The scoutmaster announced that the troop would be conducting a Flag Ceremony at the opening of he University of Alaska/Hawaii basketball game. He needed five volunteers in full uniform. "Do we get a free pineapple?" one boy asked. Another began to pantomime flag carrying. First he swaggered with the flag. Then he switched into an imitation of a mentally retarded person trying to hold up a flag.

Another boy joined in. "These are windshield wipers," he yelled, doing a pantomime of a flag swaying rhythmically. Two other boys joined in. "Now speed up," one called. All three imitated windshield wipers speeding out of control.

Downtown troop meetings, in contrast, had the appearance of a board meeting in a large corporation. Boys sat quietly in patrols, gave serious attention to the subjects under discussion, and volunteered ideas and time. When the experienced scouts taught badge skills, they emphasized the seriousness of the subject:

A 13 year old scout sat on the floor with three younger scouts. He read off a requirement for the communication skill award:
Boy teacher: Make an emergency phone call. There is an emergency situation at home, what would you do?
Boys respond seriously: Dial 911.
Boy teacher: You must remember - WHO, WHERE, WHAT!
Boy teacher repeats: What are the three things you give on the phone?
Boys respond: Who, where, what.

Both the University and Downtown scoutmasters believed that learning to run troop meetings and organize projects developed "leadership ability." They frequently told the boys that the major leaders in the community had once been Boy Scouts. Boys' personal experience confirmed the view that Scouts prepared them for prominence. After spending two days selling flag contracts to businessmen, for example, one boy remarked loudly to his friends at a troop meeting, "I met a lot of managers who were scouts like the manager of Woolworths was an Eagle Scout and the manager of Zales was a scout and a couple of the doctors were scouts."

An Eagle Scout recalled a Jamboree trip where he and his friends ate lunch in the U.S. Senate dining room and learned that the Vice-President of the United States was a Life Scout:

We were in there eating and Hubert Humphrey - former vice-president - comes up. He asked us boys, "Are there any Life Scouts?" And there was one Life Scout. And he said that he was a Life Scout and to make sure you go ahead and get Eagle.

Boy Scouts provided an unusual occasion for young boys - 12 and 13 year olds - to practice formal leadership roles. Most active scouts held these positions; unlike school, a boy did not have to be an athlete or a popular man-about-campus to hold office. In both troops, active scouts had about a 1 in 2 chance each year of holding some important role-patrol leader, scribe, trainer, assistant senior patrol leader. The University troop (unusually small), had 13 active members and 6 official positions. The Downtown troop had 22 active members (about the national average), but offered more leadership roles and more frequent changes of officers.

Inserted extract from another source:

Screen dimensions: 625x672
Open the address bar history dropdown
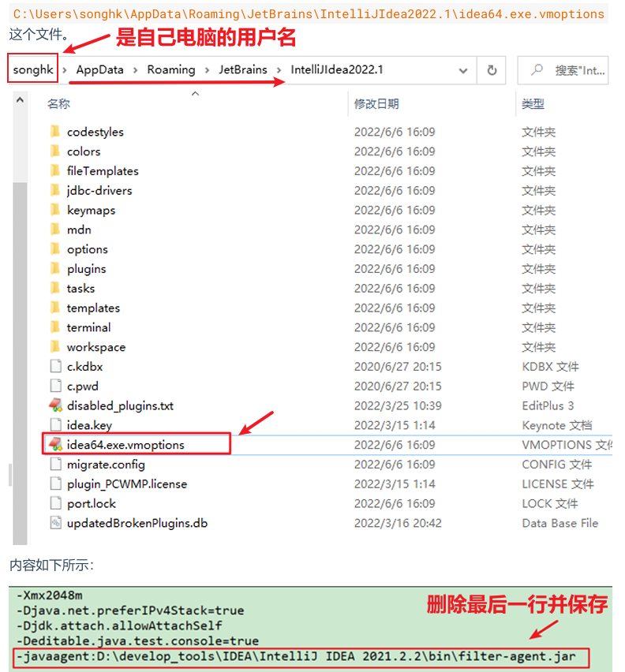462,69
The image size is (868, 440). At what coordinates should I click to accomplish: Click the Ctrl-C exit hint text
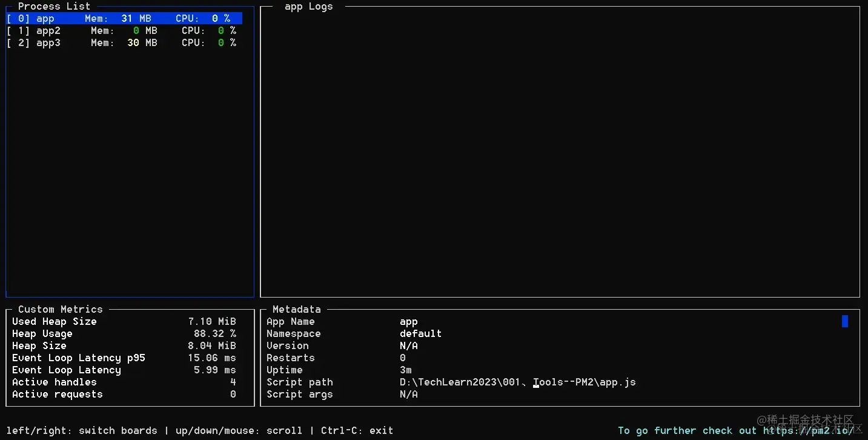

Most of the boys we interviewed (70 percent) had never held an office outside scouts. The few who had held a school office said that scouts gave them real responsibility; school leadership roles did not. "In school," a senior patrol leader said, "I was class president but that didn't matter much." In scouts, he explained, the troop depended on him. If he didn't plan good camp-outs or an interesting program, the troop would disintegrate. (His concern was realistic; the University troop almost disintegrated in midwinter when the senior patrol leader lost interest and did not prepare a program.) In school, the boys said, they never had real responsibility, just minor jobs like arranging a dance or organizing a showcase display. If a job was really important, a teacher would do it.

Through scout leadership roles, boys learned basic organizational skills - how to conduct a business meeting, work out an agenda, plan a monthly program of activities, conduct an election, appoint assistants and follow through to make sure they did their jobs. One mother emphasized that her son (troop scribe) was learning organizational skills. at thirteen that she was now trying to learn in her thirties:

When I was a child you just showed up (at youth group meetings) and had to be good and agreeable. Tom has responsibility. I hear him on the phone planning, getting organized, giving other kids pep talks, telling them what to wear and what to bring. That's something I'm having to learn now as an adult with the Association of University Women.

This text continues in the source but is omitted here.